▸ Exercise prompt
Where a line below includes the word "icon", copy that line.

(Stored items from a collection)
╔══
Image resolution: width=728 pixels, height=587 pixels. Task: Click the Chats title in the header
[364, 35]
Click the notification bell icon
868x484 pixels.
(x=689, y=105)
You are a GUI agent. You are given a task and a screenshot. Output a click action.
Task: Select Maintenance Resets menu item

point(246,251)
╚══
╔══
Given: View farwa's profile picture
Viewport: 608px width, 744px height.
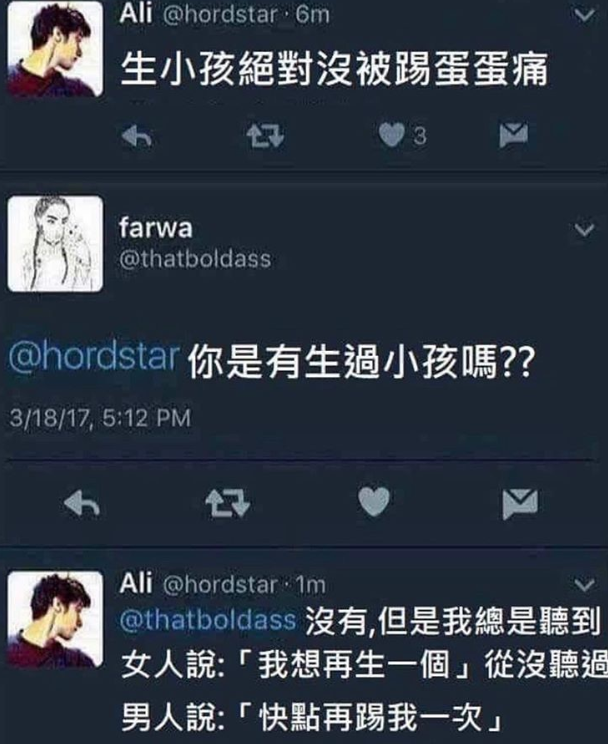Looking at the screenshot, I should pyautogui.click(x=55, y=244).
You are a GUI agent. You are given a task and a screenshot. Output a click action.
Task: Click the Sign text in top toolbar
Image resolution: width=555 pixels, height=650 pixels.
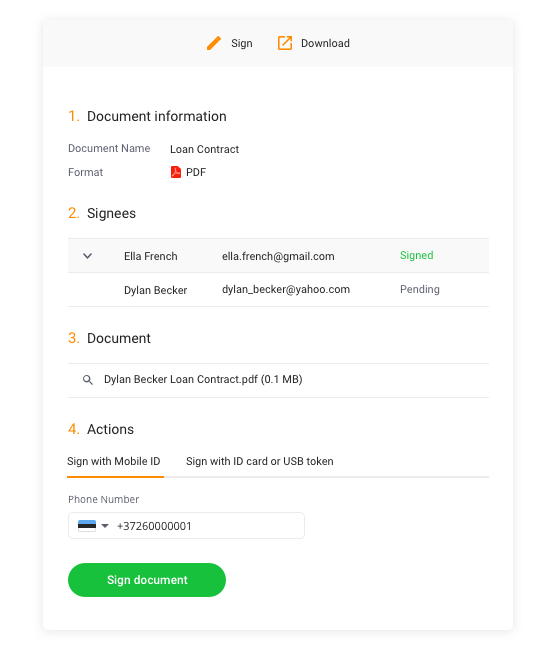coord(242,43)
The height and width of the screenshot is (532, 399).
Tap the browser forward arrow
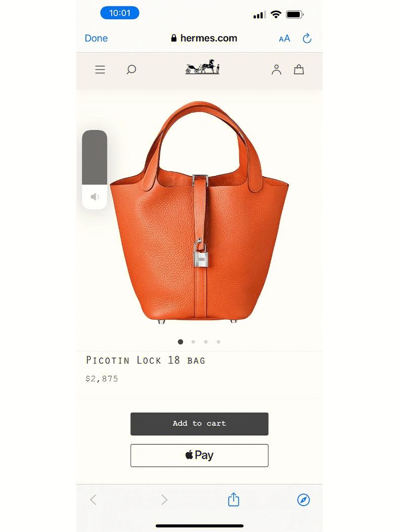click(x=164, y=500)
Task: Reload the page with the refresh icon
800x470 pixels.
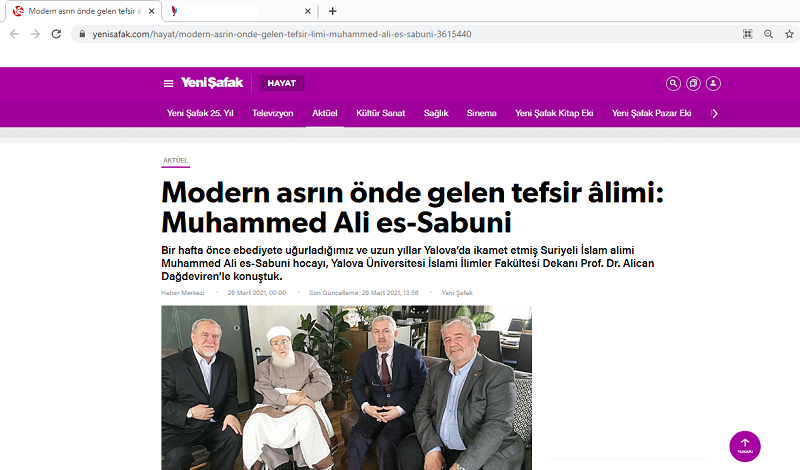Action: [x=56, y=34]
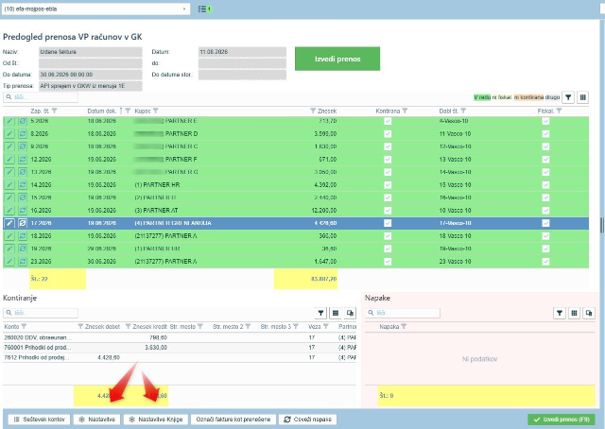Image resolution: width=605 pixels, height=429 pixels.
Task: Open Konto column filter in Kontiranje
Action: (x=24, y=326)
╚══
▸ Exercise response
Click the notification bell icon
Task: Reload the page with the refresh icon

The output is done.